(Dataset records)
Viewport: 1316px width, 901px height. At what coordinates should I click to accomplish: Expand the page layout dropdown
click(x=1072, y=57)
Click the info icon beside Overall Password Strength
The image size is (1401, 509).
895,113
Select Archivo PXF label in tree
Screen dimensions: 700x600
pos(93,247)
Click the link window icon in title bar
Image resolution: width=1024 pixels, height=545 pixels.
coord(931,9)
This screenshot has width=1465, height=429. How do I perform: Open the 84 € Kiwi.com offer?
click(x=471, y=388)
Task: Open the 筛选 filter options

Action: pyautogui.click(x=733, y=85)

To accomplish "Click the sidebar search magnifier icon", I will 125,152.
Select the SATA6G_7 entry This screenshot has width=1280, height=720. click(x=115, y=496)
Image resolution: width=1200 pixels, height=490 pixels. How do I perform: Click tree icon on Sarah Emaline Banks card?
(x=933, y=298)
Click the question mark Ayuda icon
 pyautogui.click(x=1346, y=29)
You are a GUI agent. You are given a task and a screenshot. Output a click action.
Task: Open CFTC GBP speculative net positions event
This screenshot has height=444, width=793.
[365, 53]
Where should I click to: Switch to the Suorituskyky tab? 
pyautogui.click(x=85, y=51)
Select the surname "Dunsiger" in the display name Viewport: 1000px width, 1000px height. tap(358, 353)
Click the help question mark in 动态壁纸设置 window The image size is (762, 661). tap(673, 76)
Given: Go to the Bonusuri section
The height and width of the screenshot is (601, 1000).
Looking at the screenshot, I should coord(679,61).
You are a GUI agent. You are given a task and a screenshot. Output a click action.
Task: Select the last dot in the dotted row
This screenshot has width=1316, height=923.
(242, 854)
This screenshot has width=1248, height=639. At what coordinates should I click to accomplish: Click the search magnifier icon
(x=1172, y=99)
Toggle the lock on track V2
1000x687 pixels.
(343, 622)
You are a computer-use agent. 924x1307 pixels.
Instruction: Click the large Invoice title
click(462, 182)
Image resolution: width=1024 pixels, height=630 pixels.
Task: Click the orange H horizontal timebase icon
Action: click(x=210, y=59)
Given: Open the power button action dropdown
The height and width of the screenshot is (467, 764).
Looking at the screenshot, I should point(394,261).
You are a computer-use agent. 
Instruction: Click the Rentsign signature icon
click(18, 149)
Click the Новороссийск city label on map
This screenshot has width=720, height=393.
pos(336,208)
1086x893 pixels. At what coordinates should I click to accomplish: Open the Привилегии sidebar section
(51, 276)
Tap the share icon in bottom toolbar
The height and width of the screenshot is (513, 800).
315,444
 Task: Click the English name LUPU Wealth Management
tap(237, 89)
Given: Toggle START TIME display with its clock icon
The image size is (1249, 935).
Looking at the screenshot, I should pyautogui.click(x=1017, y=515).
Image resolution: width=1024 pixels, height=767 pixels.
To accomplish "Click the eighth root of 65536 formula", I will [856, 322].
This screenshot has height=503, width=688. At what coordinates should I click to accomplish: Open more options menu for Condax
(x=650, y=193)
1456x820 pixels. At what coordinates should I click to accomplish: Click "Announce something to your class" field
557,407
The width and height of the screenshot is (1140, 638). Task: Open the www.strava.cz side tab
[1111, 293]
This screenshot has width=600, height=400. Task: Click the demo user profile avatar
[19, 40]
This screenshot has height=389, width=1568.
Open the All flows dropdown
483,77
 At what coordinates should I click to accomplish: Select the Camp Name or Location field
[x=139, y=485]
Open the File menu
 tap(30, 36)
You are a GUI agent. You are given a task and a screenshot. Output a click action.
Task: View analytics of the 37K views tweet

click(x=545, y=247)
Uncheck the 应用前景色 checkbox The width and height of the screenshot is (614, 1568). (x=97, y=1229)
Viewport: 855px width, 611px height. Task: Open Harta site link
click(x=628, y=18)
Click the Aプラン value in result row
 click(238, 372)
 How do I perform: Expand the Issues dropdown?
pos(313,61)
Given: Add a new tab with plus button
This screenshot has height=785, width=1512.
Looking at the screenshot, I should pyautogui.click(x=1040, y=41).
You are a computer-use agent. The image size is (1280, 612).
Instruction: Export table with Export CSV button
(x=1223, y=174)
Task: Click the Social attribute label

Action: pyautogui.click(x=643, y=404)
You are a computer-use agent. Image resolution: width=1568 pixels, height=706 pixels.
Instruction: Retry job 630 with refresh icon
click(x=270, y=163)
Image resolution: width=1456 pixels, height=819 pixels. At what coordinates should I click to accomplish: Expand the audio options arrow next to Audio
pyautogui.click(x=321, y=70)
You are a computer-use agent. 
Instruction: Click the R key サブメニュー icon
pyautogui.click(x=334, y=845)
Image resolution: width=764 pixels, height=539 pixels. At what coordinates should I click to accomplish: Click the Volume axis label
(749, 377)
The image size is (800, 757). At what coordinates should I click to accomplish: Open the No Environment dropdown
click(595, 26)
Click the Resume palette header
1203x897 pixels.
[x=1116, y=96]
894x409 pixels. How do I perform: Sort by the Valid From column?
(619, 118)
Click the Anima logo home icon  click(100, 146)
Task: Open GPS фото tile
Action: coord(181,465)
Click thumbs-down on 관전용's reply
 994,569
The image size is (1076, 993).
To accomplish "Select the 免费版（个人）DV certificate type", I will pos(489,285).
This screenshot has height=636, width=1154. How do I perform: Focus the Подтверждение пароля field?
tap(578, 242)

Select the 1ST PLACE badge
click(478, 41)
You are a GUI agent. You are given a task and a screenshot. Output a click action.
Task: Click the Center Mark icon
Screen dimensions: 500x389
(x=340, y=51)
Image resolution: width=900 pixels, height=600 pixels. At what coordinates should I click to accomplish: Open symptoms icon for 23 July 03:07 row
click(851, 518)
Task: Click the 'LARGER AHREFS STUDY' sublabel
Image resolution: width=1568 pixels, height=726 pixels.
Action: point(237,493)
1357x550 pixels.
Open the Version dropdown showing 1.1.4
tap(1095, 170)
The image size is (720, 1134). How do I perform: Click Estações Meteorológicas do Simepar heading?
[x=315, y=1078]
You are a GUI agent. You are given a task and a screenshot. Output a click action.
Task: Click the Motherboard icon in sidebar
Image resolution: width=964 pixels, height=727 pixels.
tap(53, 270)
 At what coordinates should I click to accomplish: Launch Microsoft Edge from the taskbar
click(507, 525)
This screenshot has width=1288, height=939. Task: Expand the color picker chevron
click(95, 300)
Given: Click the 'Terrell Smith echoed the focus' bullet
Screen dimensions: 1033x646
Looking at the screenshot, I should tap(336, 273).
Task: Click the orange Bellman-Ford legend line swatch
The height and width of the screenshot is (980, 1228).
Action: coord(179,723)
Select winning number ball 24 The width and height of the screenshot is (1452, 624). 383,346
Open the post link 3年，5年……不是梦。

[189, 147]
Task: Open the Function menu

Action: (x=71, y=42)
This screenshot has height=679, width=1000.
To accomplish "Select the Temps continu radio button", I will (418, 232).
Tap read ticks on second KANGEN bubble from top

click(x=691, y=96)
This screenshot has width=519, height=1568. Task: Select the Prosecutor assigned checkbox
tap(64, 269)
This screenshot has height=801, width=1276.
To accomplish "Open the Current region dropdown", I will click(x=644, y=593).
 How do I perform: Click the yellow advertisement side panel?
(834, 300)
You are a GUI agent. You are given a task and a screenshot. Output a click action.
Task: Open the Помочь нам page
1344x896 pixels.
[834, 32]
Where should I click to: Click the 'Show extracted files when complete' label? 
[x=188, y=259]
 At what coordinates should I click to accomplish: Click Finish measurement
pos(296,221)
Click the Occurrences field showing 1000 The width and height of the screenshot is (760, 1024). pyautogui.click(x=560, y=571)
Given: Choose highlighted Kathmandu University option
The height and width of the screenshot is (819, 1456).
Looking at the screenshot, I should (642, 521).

*Task description*
Show all lines from the entries that hold "display".

*Reply to the task*
Select the surname "Dunsiger" in the display name Viewport: 1000px width, 1000px height. tap(358, 353)
Given: Toggle START TIME display with its clock icon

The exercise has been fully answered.